Data provided >>
******

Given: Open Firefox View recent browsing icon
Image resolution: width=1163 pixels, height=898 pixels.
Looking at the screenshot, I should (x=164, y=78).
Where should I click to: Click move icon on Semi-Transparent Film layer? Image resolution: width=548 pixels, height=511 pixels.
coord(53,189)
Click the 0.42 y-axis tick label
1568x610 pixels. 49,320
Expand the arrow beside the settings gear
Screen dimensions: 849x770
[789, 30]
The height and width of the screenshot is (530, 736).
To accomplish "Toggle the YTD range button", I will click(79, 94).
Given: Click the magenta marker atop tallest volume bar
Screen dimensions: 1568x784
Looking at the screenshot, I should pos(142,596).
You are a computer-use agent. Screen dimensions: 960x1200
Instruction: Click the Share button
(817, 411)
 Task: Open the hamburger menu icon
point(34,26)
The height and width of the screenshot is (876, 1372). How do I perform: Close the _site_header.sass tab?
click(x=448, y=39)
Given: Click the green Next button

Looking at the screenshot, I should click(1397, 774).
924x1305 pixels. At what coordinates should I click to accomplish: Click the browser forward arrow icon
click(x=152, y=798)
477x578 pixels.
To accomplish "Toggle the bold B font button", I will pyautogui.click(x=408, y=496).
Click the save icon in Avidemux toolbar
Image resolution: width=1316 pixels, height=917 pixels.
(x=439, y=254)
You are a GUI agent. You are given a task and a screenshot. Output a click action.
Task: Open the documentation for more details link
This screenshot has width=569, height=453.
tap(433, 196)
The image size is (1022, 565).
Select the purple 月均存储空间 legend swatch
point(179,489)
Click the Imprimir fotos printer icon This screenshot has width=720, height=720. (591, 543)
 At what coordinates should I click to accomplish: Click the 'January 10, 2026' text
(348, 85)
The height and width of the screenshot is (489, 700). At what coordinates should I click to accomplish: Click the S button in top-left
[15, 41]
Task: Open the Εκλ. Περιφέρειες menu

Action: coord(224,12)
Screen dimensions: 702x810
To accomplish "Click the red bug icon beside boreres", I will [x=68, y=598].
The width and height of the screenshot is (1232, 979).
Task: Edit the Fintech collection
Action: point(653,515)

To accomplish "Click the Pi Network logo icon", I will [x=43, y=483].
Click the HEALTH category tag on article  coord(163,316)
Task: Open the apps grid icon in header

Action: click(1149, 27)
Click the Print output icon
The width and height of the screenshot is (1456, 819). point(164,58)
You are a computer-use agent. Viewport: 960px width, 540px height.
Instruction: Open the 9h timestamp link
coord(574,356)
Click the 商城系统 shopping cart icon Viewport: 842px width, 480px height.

******

Directions >>
Reproduce all of the records above word for word, without any changes.

Result of this task >>
Given: Open Firefox View recent browsing icon
Image resolution: width=1163 pixels, height=898 pixels.
Looking at the screenshot, I should (x=164, y=78).
Where should I click to: Click move icon on Semi-Transparent Film layer? Image resolution: width=548 pixels, height=511 pixels.
coord(53,189)
Click the 0.42 y-axis tick label
1568x610 pixels. 49,320
Expand the arrow beside the settings gear
Screen dimensions: 849x770
[789, 30]
The height and width of the screenshot is (530, 736).
To accomplish "Toggle the YTD range button", I will click(79, 94).
Given: Click the magenta marker atop tallest volume bar
Screen dimensions: 1568x784
Looking at the screenshot, I should pos(142,596).
You are a computer-use agent. Screen dimensions: 960x1200
Instruction: Click the Share button
(817, 411)
 Task: Open the hamburger menu icon
point(34,26)
The height and width of the screenshot is (876, 1372). How do I perform: Close the _site_header.sass tab?
click(x=448, y=39)
Given: Click the green Next button

Looking at the screenshot, I should click(1397, 774).
924x1305 pixels. At what coordinates should I click to accomplish: Click the browser forward arrow icon
click(x=152, y=798)
477x578 pixels.
To accomplish "Toggle the bold B font button", I will pyautogui.click(x=408, y=496).
Click the save icon in Avidemux toolbar
Image resolution: width=1316 pixels, height=917 pixels.
(x=439, y=254)
You are a GUI agent. You are given a task and a screenshot. Output a click action.
Task: Open the documentation for more details link
This screenshot has width=569, height=453.
tap(433, 196)
The image size is (1022, 565).
Select the purple 月均存储空间 legend swatch
point(179,489)
Click the Imprimir fotos printer icon This screenshot has width=720, height=720. (591, 543)
 At what coordinates should I click to accomplish: Click the 'January 10, 2026' text
(348, 85)
The height and width of the screenshot is (489, 700). At what coordinates should I click to accomplish: Click the S button in top-left
[15, 41]
Task: Open the Εκλ. Περιφέρειες menu

Action: coord(224,12)
Screen dimensions: 702x810
To accomplish "Click the red bug icon beside boreres", I will [x=68, y=598].
The width and height of the screenshot is (1232, 979).
Task: Edit the Fintech collection
Action: point(653,515)

To accomplish "Click the Pi Network logo icon", I will [x=43, y=483].
Click the HEALTH category tag on article  coord(163,316)
Task: Open the apps grid icon in header

Action: click(1149, 27)
Click the Print output icon
The width and height of the screenshot is (1456, 819). point(164,58)
You are a computer-use agent. Viewport: 960px width, 540px height.
Instruction: Open the 9h timestamp link
coord(574,356)
Click the 商城系统 shopping cart icon Viewport: 842px width, 480px height.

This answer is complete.